You need a PhD in gender studies to understand Ofcom’s decisions to ban – or not ban - adverts.

Sandy Starr

Topics Politics

Since its launch at the end of 2003, the ‘unified regulator’ the Office of Communications (Ofcom) has been happily banning advertisements (1).

It takes only a single member of the public to complain about an ad, for a ban to be considered. The largest number of complaints that has prompted a response from Ofcom to date is 797 – very high only in comparison to the others (2).

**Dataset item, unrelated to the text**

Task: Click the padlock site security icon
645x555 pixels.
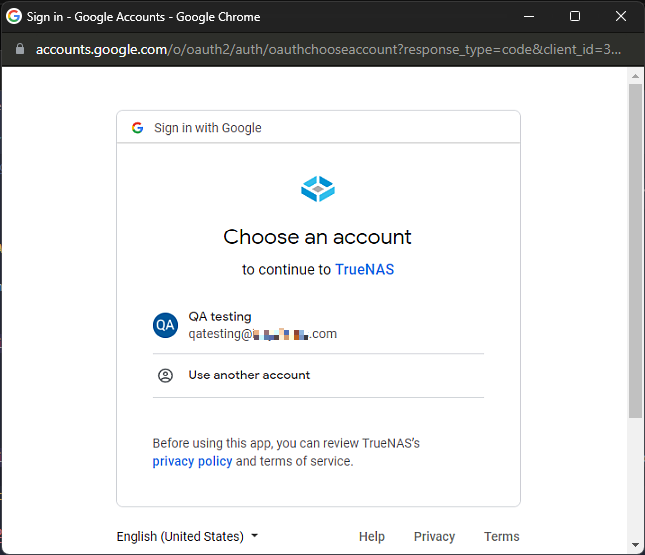Action: [x=18, y=49]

Ofcom decided to ban a TV ad for the Renault Megane 225 car, showing people shaking uncontrollably as the car drives past them, because a mere 10 viewers complained that the ad could be construed as mocking those who suffer from disorders that cause body tremors. It banned a radio ad that punned on the double meaning of the word ‘faggots’ (as in the meat product and homosexuals), because it concurred with three listeners that this ‘highly derogatory term’ is ‘capable of causing serious offence’. It decided to ban a radio ad for a college open day, because a single listener complained about the fact that the ad referred to supermarket checkout staff as ‘morons’ (3).

Supposedly a sensitive, ‘light-touch’ regulator, Ofcom is actually at the forefront of a new form of censorship that dresses itself up in ethical credentials, using the promotion of diversity as a cloak behind which it can restrict free speech (see ‘Communication ethics’ and the new censorship, by Sandy Starr).

Ofcom inherited the responsibility for regulating ads from its predecessors the Independent Television Commission and the Radio Authority – and this responsibility will be handed over to the Advertising Standards Authority in November 2004, although Ofcom will still retain a powerful say in the relevant regulatory codes (4). But regardless of who regulates ads in future, Ofcom’s activities paint a worrying picture of the changing face of media regulation.

You don’t have to offend a specific minority in order for Ofcom to find your ad offensive – just going against the prevailing orthodoxy is sufficient. Take the recent banning of a TV ad for the Freelander Sport landrover, which showed a woman taking a gun from a drawer and using it as a starting pistol as a man drives away. Ofcom argued that ‘given regular coverage of high-profile shooting incidents and public concern about the wider social impact of the so-called gun culture, the glamorisation and normalisation of guns, even indirectly, is simply offensive to many people’. Furthermore, the ad’s ‘domestic setting, together with the gun simply lying in a drawer, normalised the ownership of guns’.

The capital offence for which the ad was ultimately banned was that it ‘made light of genuine public concern about gun culture’. It is a sign of an unfree society when certain things simply cannot be ‘made light of’ (5).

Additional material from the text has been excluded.